The firm notes that Manhattan Associates operates in a large core total addressable market (TAM) of $12 billion and has been gaining market share. Morgan Stanley sees the company well-positioned with its cloud solutions to capture additional market share in the cloud TAM, which is projected to grow at a 16% CAGR through 2028. The company maintains strong financial health with an "GREAT" overall score from InvestingPro, supported by a robust 55.6% gross profit margin.
Morgan Stanley identifies an attractive $1.5 billion baseline cloud revenue opportunity as Manhattan Associates transitions its customer base to cloud services, with approximately 80% of customers still using on-premises solutions. The firm also sees potential for cross-selling additional products to existing cloud customers as early cloud customers approach renewal in the second half of 2026 and fiscal year 2027.
Despite these opportunities, Morgan Stanley cites near-term downside risks to consensus cloud revenue estimates for FY26 due to a weaker macro environment causing slower cloud remaining performance obligation (cRPO) bookings. The firm notes this could impact management’s guidance of growing cloud revenue by more than 20%.
Morgan Stanley also points to a recent slowdown in professional services revenue growth, which comprises approximately 50% of total revenue, raising questions about whether the slowdown is cyclical or potentially more structural in nature. For deeper insights into Manhattan Associates’ financial health and growth prospects, investors can access comprehensive analysis through InvestingPro’s detailed research reports, available for over 1,400 US stocks.
In other recent news, Manhattan Associates has seen a mix of analyst ratings and price target adjustments. Redburn-Atlantic downgraded the stock from a Buy to a Neutral rating, lowering the price target to $200, citing concerns over the company’s reliance on discretionary professional services.
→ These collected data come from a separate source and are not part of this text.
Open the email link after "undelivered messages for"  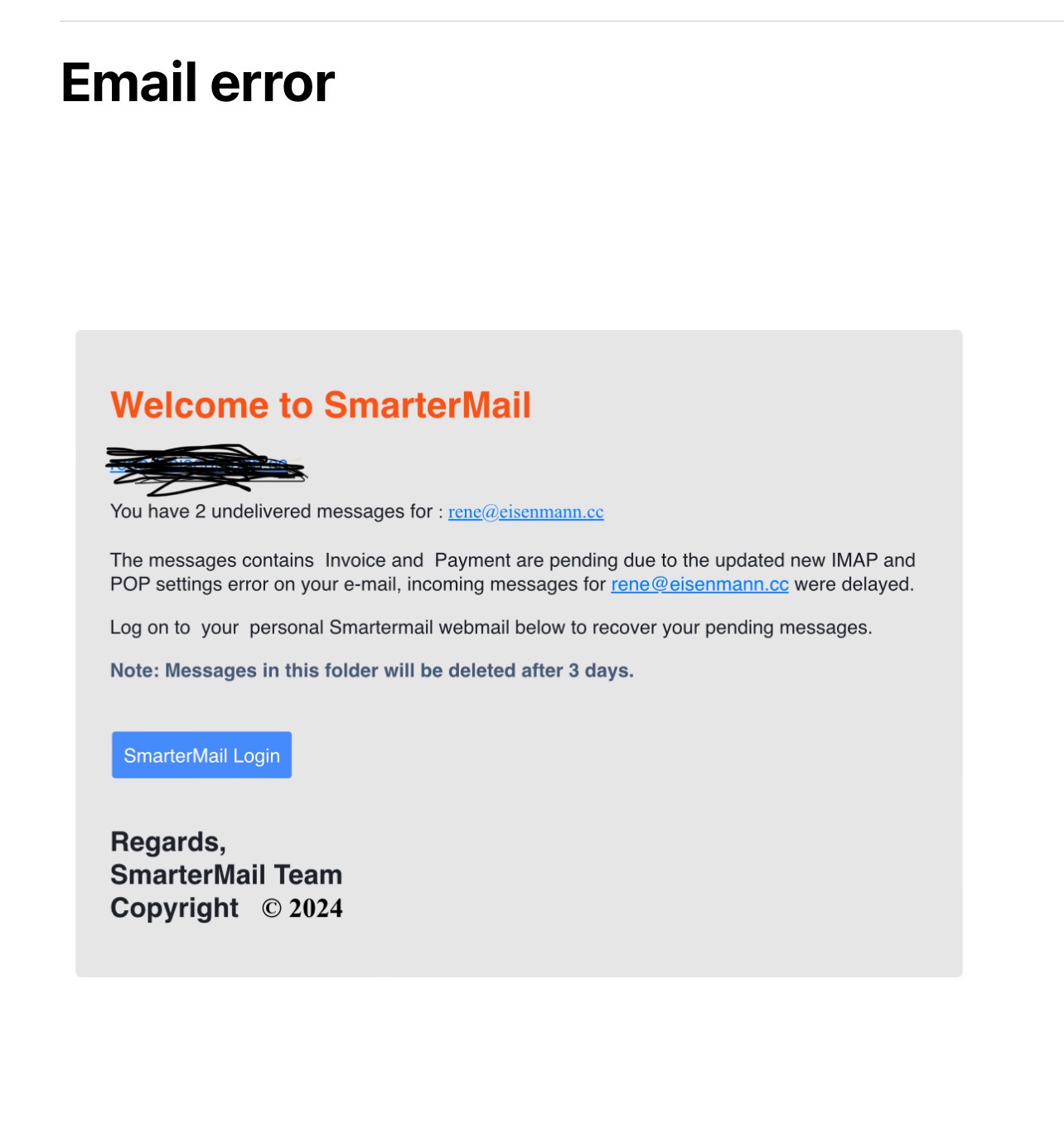click(525, 511)
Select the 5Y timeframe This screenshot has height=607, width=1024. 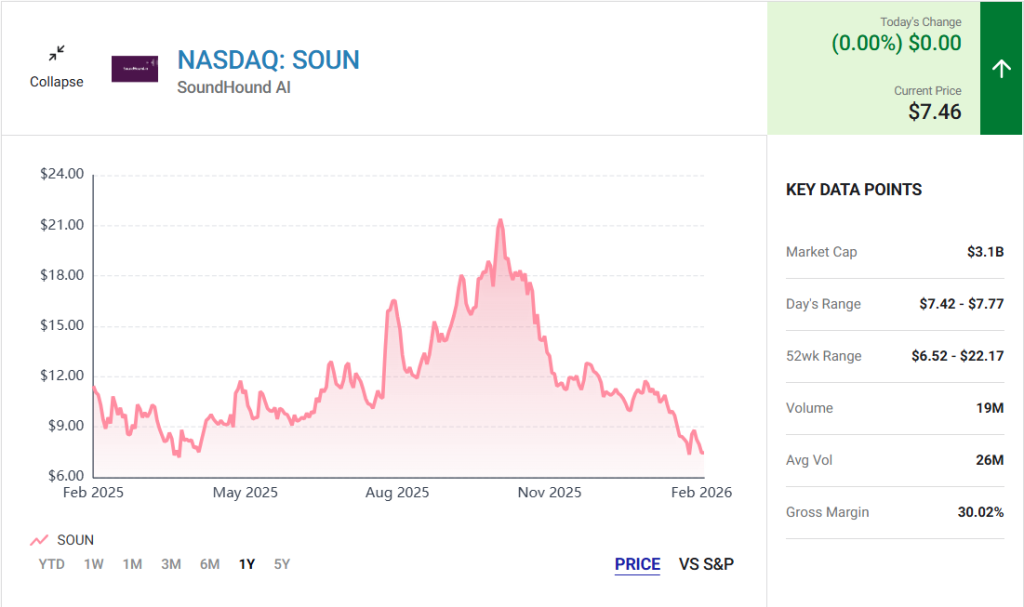(281, 564)
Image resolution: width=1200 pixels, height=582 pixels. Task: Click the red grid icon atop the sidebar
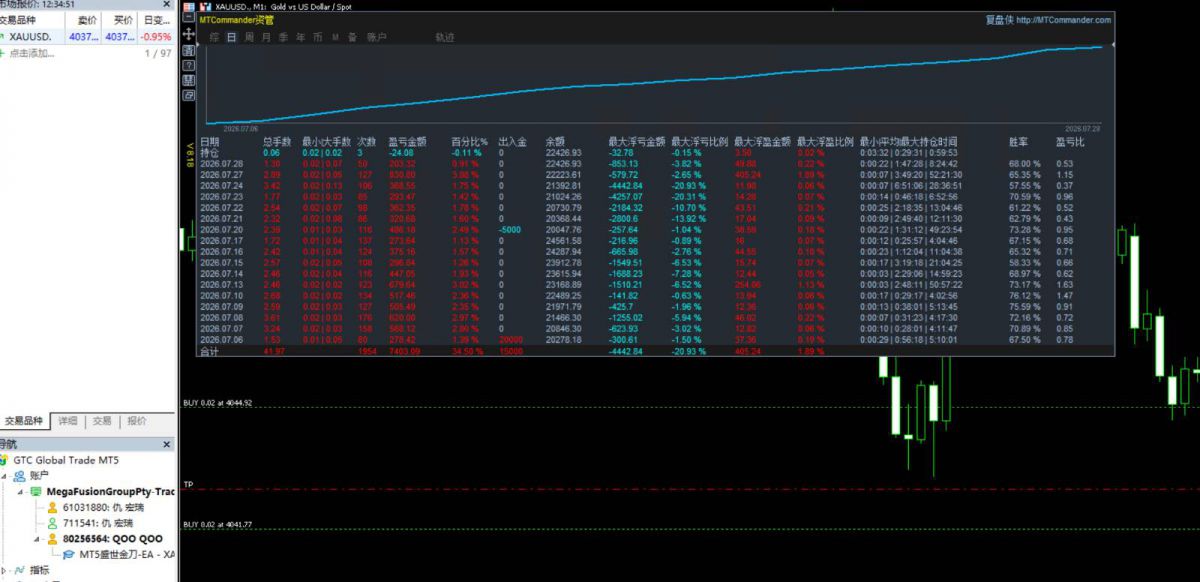[x=189, y=7]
The firm anticipates challenges in the Services segment due to reduced demand for professional services and macroeconomic uncertainties. Meanwhile, Truist Securities increased its price target to $210 and maintained a Buy rating, highlighting strong growth in cloud subscription revenue and strategic collaborations with Google (NASDAQ:GOOGL) and Shopify (NASDAQ:SHOP). DA Davidson also raised its price target to $225, keeping a Buy rating, and noted the company’s focus on product integration and delivering quicker returns on investment. Baird analysts lifted their price target to $212, emphasizing the benefits of cloud adoption and the introduction of AI agents. These developments reflect a varied outlook on Manhattan Associates, with analysts acknowledging both the challenges and opportunities the company faces in its strategic initiatives and market positioning.